QData / TextAttack

TextAttack 🐙 is a Python framework for adversarial attacks, data augmentation, and model training in NLP https://textattack.readthedocs.io/en/master/
https://textattack.readthedocs.io/en/master/
MIT License
2.98k stars 397 forks source link

Does this library support targeted classification in its current state? #732

Open MackBlackburn opened 1 year ago

MackBlackburn commented 1 year ago

Do any of the attacks support targeted classification as a goal function? I do not see it stated anywhere but untargeted classification is mentioned. Manually switching the goal function of a recipe results in an error:

AttributeError: 'UntargetedClassification' object has no attribute 'num_queries'

Here is some basic code I am using that causes the error:


class HuggingFaceSentimentAnalysisPipelineWrapper(ModelWrapper):
    def __init__(self, model):
        self.model = model

    def __call__(self, text_inputs):
        raw_outputs = self.model(text_inputs)
        outputs = []
        for sub_l in raw_outputs:
            out_scores = [0] * len(self.model.model.config.label2id)
            for d in sub_l:
                score = d["score"]
                out_scores[self.model.model.config.label2id[d['label']]] = score
            outputs.append(out_scores)
        return np.array(outputs)

pipe = pipeline("text-classification", 'j-hartmann/emotion-english-distilroberta-base', device=0, return_all_scores=True)

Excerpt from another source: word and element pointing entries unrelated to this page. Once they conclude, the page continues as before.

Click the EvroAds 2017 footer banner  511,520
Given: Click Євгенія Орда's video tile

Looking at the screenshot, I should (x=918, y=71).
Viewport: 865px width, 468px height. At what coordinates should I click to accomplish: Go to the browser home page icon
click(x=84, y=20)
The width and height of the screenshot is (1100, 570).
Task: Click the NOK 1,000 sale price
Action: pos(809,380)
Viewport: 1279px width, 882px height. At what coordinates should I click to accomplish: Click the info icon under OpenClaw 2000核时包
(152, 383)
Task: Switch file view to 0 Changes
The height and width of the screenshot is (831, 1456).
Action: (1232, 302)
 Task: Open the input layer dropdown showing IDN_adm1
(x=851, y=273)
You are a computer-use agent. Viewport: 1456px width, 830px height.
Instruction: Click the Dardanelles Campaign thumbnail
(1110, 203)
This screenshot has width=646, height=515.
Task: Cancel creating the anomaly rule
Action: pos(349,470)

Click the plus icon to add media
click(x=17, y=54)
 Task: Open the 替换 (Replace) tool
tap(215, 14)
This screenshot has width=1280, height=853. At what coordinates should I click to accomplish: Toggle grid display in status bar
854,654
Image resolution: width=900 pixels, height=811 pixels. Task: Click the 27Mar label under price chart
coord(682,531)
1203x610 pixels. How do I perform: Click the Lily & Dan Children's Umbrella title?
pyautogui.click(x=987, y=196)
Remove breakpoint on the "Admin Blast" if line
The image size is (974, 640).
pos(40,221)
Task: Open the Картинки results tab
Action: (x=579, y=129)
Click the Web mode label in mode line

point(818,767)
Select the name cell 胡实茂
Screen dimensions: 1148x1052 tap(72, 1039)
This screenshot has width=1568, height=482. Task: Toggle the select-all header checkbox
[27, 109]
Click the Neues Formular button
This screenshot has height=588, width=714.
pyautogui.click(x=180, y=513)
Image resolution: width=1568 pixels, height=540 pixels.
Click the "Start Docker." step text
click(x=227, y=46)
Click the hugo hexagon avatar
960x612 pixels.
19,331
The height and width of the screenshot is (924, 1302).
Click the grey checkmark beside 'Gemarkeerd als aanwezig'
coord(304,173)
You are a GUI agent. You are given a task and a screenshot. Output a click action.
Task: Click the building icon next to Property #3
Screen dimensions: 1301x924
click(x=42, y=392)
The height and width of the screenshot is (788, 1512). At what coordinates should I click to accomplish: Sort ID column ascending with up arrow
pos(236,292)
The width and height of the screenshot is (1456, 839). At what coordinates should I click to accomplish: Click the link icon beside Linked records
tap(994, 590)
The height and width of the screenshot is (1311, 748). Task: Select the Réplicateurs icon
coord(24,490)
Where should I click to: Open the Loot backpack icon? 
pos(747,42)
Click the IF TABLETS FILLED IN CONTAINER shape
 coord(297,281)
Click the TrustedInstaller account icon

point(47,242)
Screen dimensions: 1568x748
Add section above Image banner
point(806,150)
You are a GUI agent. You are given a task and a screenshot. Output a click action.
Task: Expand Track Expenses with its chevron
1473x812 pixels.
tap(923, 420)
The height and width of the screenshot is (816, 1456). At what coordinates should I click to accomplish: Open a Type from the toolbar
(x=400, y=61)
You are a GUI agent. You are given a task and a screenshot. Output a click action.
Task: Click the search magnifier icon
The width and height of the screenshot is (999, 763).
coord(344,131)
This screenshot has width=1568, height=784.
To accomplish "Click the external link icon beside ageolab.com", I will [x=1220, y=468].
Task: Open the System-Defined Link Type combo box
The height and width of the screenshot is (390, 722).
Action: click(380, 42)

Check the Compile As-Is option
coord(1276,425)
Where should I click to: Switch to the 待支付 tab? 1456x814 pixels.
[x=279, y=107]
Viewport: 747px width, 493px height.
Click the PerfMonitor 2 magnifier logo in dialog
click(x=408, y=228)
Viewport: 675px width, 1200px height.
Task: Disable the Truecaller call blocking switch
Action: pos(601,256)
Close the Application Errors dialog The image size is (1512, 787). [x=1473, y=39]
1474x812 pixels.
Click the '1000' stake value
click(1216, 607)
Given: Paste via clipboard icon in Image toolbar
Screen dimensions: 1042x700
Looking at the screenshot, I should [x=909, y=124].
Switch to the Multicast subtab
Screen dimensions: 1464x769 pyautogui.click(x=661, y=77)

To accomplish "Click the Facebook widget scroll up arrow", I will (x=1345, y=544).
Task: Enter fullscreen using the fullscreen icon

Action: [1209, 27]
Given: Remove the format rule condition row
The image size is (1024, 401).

model_wrapper = HuggingFaceSentimentAnalysisPipelineWrapper(pipe)
recipe = TextBuggerLi2018.build(model_wrapper)
recipe.transformation.language = "eng"
recipe.constraints = []
recipe.goal_function = TargetedClassification(model_wrapper, target_class=2)
recipe.goal_function.num_queries = 10

dataset = Dataset([('Im angry', 0)])
attacker = Attacker(recipe, dataset)
results = attacker.attack_dataset()